Keenan: Of course. My role in the dormitory helped me build confidence, and I could see how people with different diagnoses – a lot of everything you can imagine – they acted (or not) in a stringent university environment. I was able to lend a hand some people achieve their goals. For others, I looked at how their dreams escaped. The joint operate of the substance was the main factor that I observed in most people who abandoned. All these observations definitely prepared me for the next stage of my own education.

Elliot Gavin Gavin Keenan

TPGA: You have been hospitalized many times for mental health reasons. Is your openness to this experience an effort to distigmatize the process for people like you who need significant support for mental health? Or an example of our medical and psychiatric support system in need of a better number of people with many neurodivegens? Or maybe both?

Keenan: As I said, I was hospitalized about 20 times. Several in Fresh York, most in California. I am definitely here for the distigmatization of hospital treatment and I wrote several articles about this on my blog, with more plans.

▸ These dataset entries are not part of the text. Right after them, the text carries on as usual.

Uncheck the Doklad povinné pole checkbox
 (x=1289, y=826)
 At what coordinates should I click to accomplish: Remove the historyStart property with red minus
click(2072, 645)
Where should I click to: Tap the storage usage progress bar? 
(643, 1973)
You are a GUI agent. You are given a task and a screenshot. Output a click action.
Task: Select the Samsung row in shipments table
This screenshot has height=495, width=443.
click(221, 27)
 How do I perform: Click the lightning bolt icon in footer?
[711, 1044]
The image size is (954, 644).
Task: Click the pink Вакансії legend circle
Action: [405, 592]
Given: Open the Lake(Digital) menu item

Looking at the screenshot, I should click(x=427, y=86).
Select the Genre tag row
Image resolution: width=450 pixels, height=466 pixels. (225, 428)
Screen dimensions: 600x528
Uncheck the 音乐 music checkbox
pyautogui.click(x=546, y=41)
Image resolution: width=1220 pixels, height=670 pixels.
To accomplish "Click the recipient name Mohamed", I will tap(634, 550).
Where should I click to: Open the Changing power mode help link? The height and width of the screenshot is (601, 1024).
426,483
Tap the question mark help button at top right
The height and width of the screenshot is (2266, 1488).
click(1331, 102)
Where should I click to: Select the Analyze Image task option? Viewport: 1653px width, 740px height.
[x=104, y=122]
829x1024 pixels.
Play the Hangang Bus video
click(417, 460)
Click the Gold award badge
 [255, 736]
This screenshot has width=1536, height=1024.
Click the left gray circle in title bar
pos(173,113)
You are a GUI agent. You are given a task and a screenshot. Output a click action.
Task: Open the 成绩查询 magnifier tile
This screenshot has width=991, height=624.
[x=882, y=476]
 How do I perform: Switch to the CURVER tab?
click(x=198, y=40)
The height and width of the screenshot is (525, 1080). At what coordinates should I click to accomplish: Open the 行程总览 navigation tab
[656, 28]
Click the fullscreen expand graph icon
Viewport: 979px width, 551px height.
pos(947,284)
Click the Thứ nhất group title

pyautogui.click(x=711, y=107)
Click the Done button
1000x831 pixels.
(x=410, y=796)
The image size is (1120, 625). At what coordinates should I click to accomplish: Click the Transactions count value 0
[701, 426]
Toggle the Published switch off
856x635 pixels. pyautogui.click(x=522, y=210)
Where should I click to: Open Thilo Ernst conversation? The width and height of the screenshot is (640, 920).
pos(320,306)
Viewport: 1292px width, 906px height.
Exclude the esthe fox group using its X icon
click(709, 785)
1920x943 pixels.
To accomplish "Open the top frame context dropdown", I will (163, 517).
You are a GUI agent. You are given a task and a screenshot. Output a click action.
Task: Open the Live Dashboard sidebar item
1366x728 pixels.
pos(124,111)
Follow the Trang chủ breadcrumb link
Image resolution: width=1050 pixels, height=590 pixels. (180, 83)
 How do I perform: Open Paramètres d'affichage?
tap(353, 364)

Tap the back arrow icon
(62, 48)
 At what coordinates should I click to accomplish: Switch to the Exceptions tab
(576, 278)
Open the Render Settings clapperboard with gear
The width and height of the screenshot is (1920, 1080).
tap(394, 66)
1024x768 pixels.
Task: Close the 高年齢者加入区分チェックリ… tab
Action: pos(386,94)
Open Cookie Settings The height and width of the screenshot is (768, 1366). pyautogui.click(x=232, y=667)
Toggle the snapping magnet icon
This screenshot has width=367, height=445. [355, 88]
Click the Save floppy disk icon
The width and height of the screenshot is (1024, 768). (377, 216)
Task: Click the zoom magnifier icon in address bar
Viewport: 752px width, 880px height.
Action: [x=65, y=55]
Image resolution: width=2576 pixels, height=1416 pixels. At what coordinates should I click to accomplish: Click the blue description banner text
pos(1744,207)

I think that more people would feel authorized to operate hospital psychiatric treatment if they knew what to expect – and this is double for autistic people. I think it’s a bit both. My last hospitalization confiscated my pikachu (comfortable object) without a real reason, because you can move him and you would feel that if there was something hidden in it. We must spread the awareness of such things.

On the other hand, UCLA allows wireless headphones and basic MP3 players. I saw that it was very helpful for patients from autistic.

TPGA: One of the most shocking episodes of your book is your close death from a lithium overdose, two days after your partner Violet had “hallucinations of my voice, saying that I raped her.” First of all, I am sorry that you happened to you and I am glad that you are still here. You write it later: “I take a few months to feel a specific way about what happened. I am surprised that I finally say that I am also glad that I am alive. It turns out that death is not accepted with such conviction, without taking care of something.” Can you explain more about this last sentence, about caring for being experiencing you?

Keenan: I think that my relationship with Violet was an vital motivator in my lithium overdose. But Violet and I had a kind of interpretation interaction, which was challenging to control. I cared and I still care, deeply with purple. However, within 24 hours before the overdose I moved in the way I regret. The same in itself became a motivator. Only later did I see that it was the wrong way to our problems.

Psychiatric drugs can be a key aspect of maintaining mental health, as you refer. You say that “there is a nuance – the confusion of inventive forces in the middle of when Dimmer on medicine. You should negotiate a careful balance.” How tough can it be to find this balance in your personal and professional experiences?

I saw some people take years. Some give up medicine and return to their creativity; Others give up creativity and continue taking medicine. I think most people have to find their own compromise. It helps to have a good psychiatrist who really listens. Don’t give up.

TPGA: Is there anything else in your book you want to discuss?

Keenan: If you read it, leave Review to Amazon!!


Elliot Gavin Keenan is an post -axle in the AJ Drexel Autism Institute, where she examines autism and mental illness from the perspective of experience, moving his insight into a stringent scientific methodology. He got a doctorate in human development and psychology from UCLE. Elliot is professionally diagnosed with autism, bipolar 1, ADHD, disposal, catatonia and perhaps a handful of other things. He lives with his beloved cat emotional support in an apartment in Manhattan at Upper East Side. He also writes books when he has time.